Pixel coordinate grounding data

___

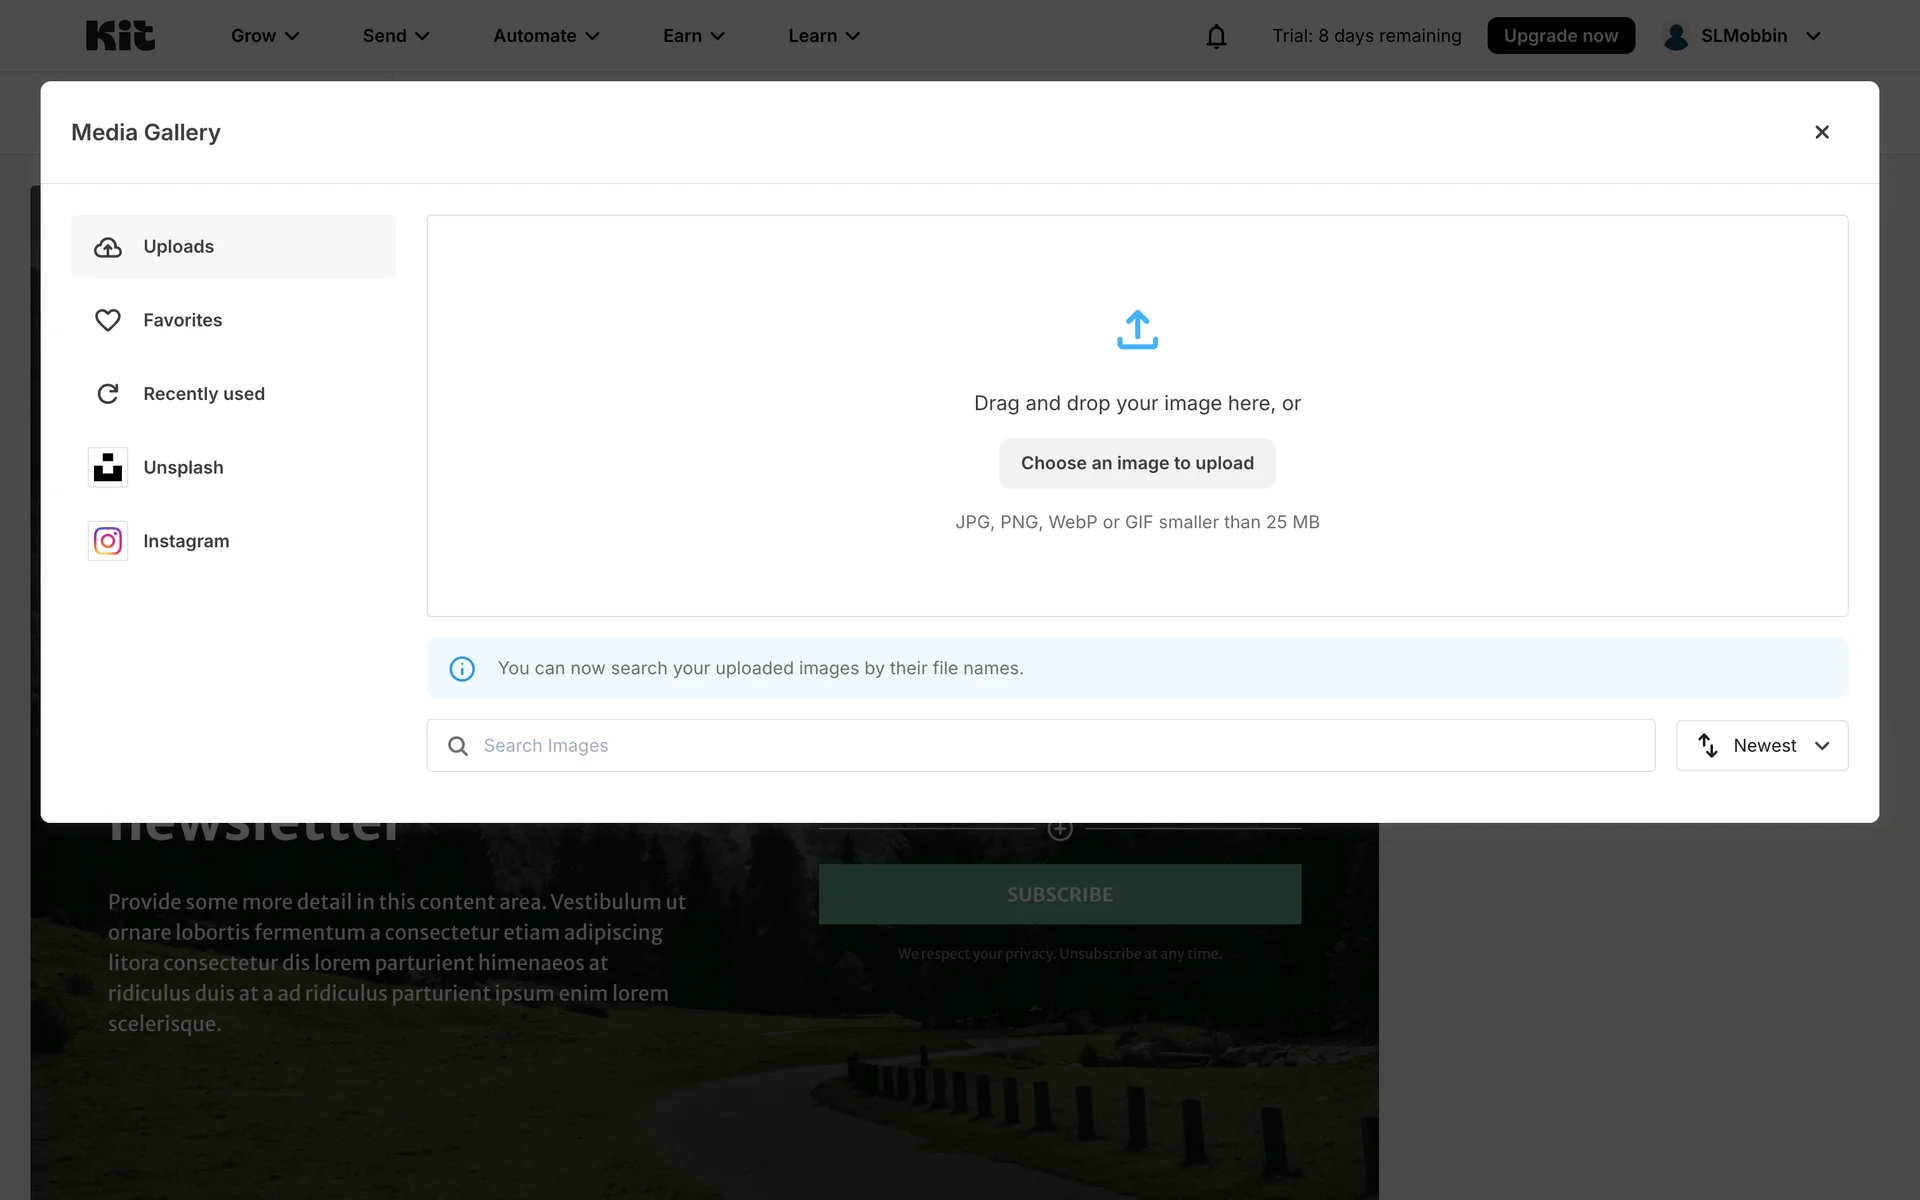The height and width of the screenshot is (1200, 1920).
Task: Open the Send menu
Action: click(x=396, y=36)
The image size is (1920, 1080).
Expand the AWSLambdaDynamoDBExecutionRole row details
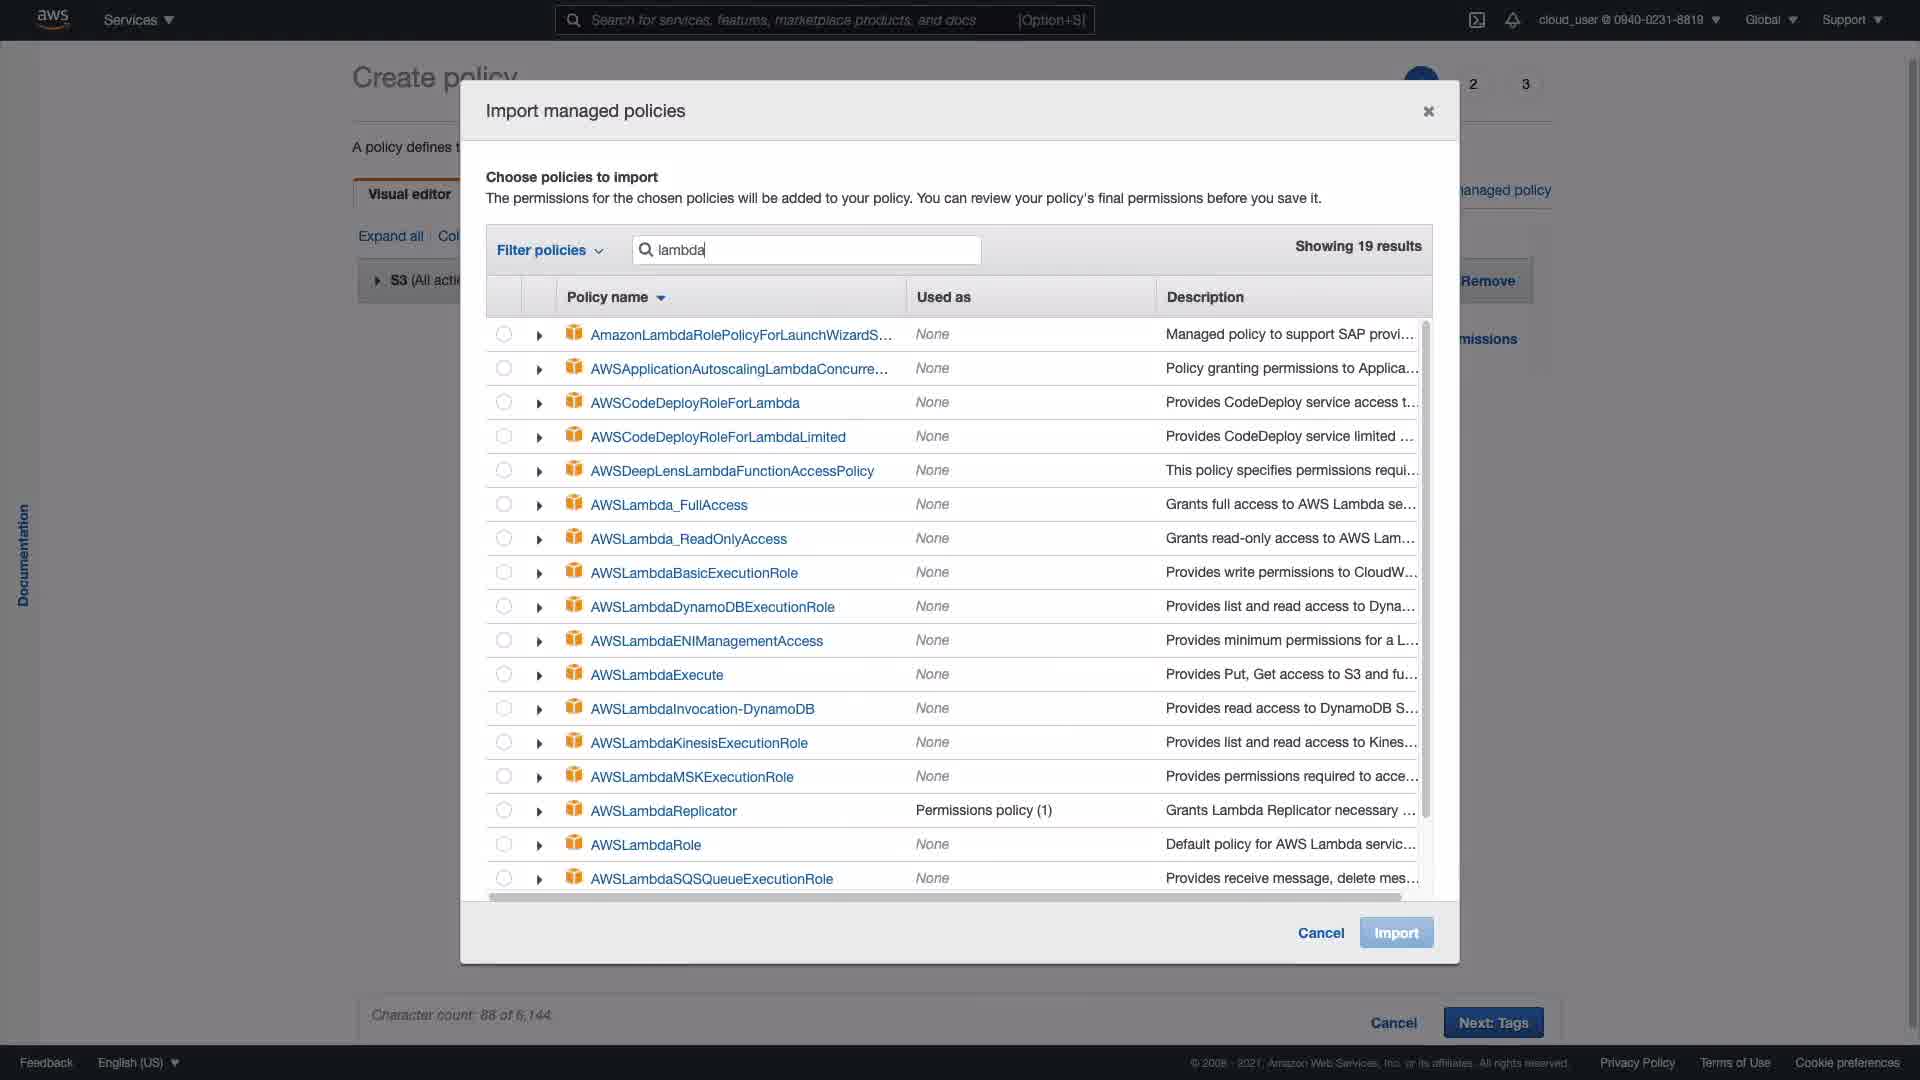pyautogui.click(x=539, y=608)
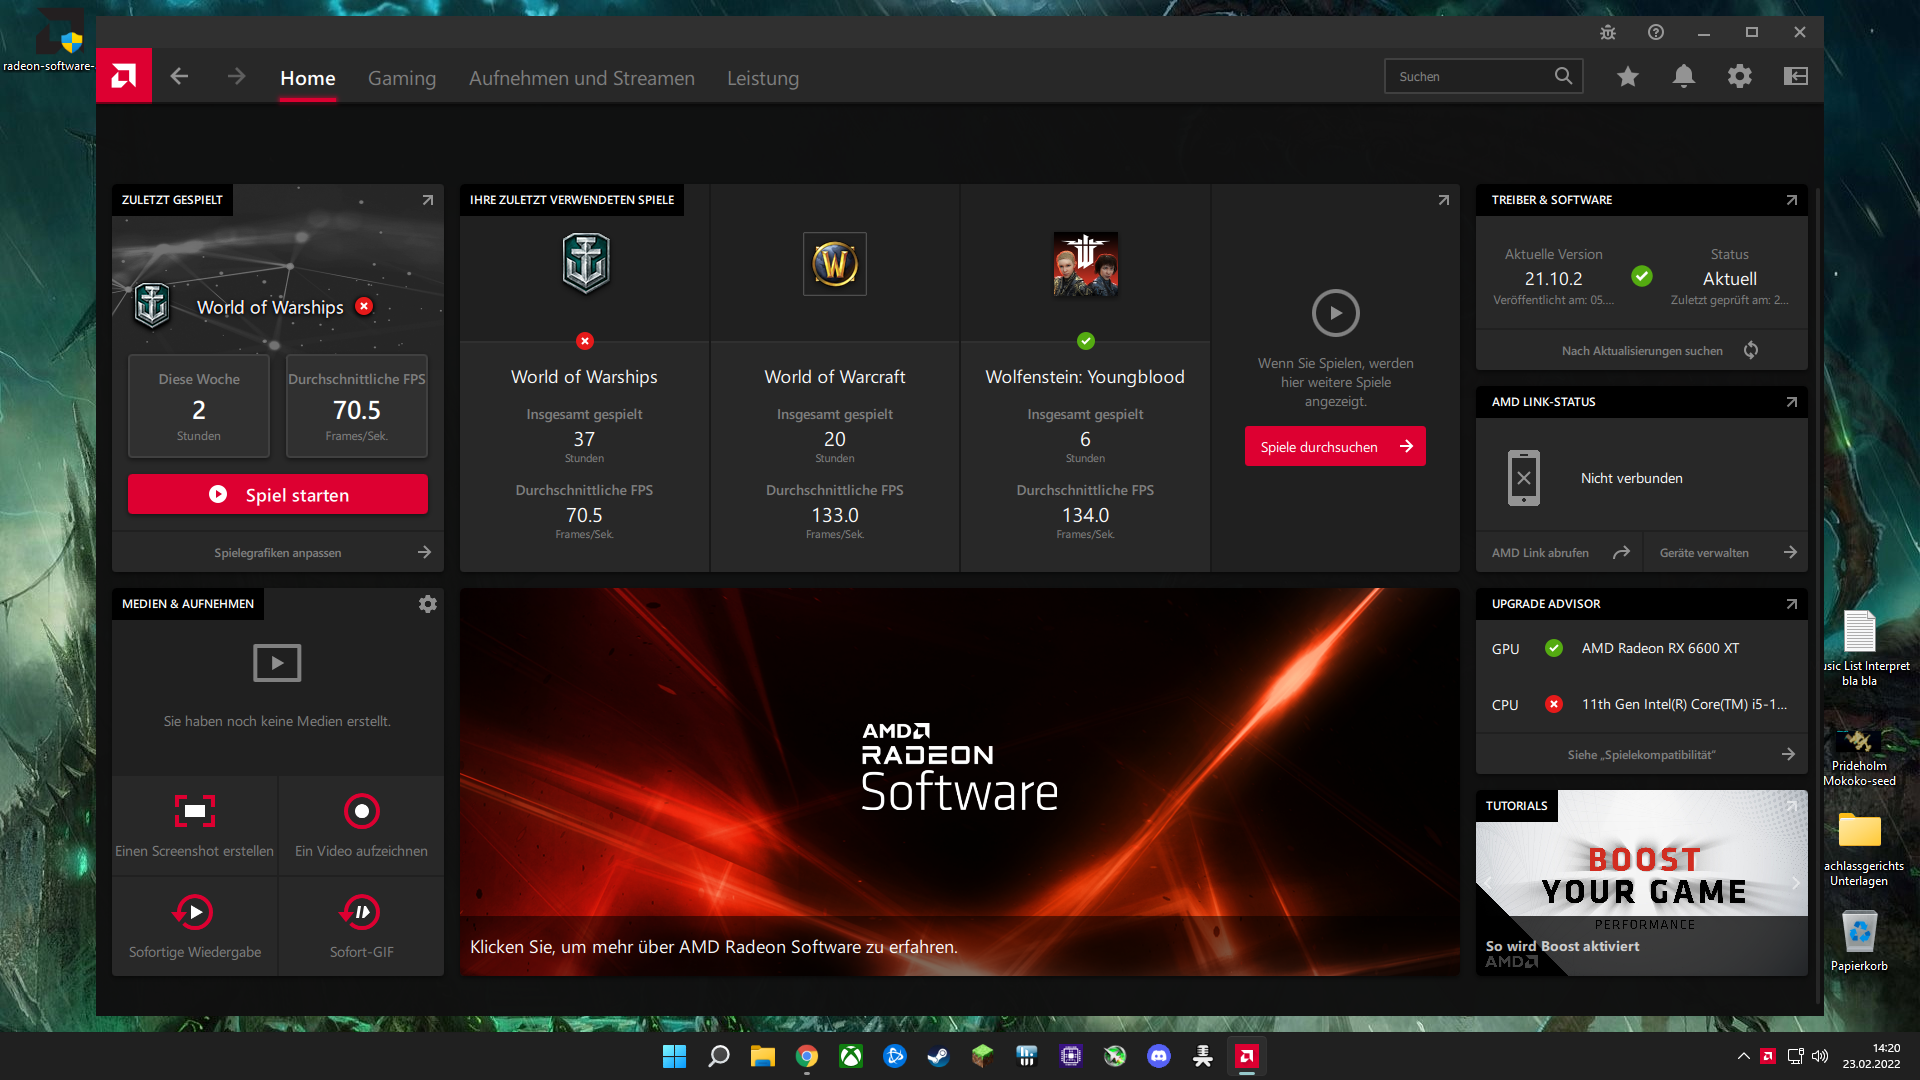Start recording with the video record icon

(x=361, y=811)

___

TASK ITEM:
To answer, repeat exactly the lines from the line containing "Expand the AWSLambdaDynamoDBExecutionRole" through the last line of the data above, leaving out all pictures.

EXPECTED OUTPUT:
Expand the AWSLambdaDynamoDBExecutionRole row details
pyautogui.click(x=539, y=608)
Start recording with the video record icon

(x=361, y=811)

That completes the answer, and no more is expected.